# Soy Wax Soap



## calfax (Jul 31, 2008)

This is a 100% Soy Wax Soap I made the other day.  It's a very hard bar which is slightly off-white.  It has no lather but cleanses my skin pretty well.  I am considering using it as my base because its really cheap.


----------



## digit (Jul 31, 2008)

Nifty. First time I have seen soy wax soap. Do you think it would be a good facial bar?

I LOVE your dish pattern!!!

Digit


----------



## calfax (Jul 31, 2008)

*Facial Soap*

I don't know yet whether it would make a good facial soap.  It certainly leaves my skin feeling very "clean".  I'd even say it was a bit drying.  Perhaps if you mixed in a exfoliating material such as ground fruit pits?

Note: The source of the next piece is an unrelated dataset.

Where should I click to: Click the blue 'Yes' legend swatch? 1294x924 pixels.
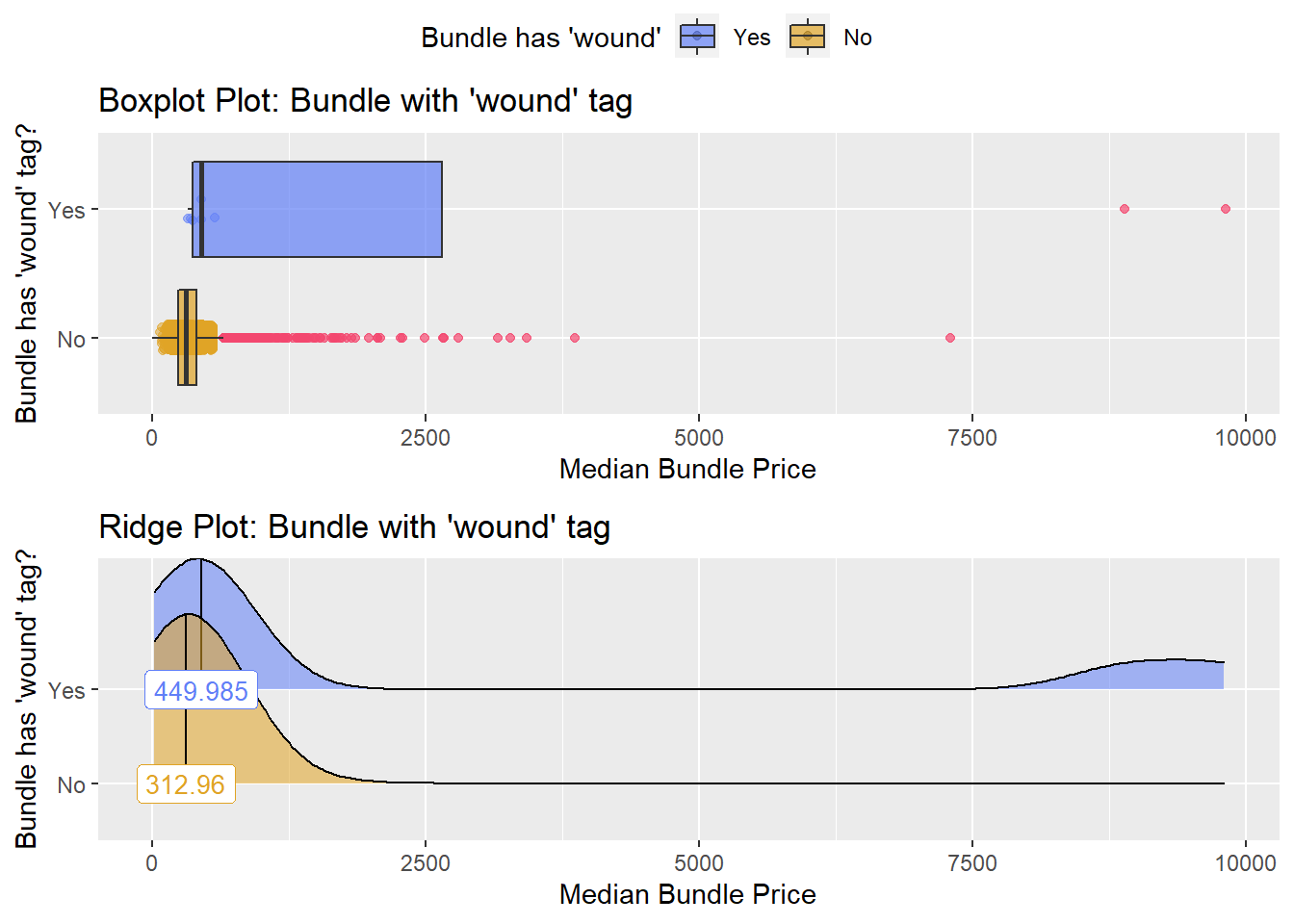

My girlfriend insisted I have actual real plates for eating dinner on so she picked some up for me at a garage sale.  :wink:


----------



## digit (Jul 31, 2008)

Smart girlfriend!!   

I can not find anything on this! All the soy wax I have found seems to be just for candles, nomention of soaping. It is driving me nuts, especially the part about being really cheap.   

Can you share what exactly you used and the SAP factor?

Digit


----------



## digit (Jul 31, 2008)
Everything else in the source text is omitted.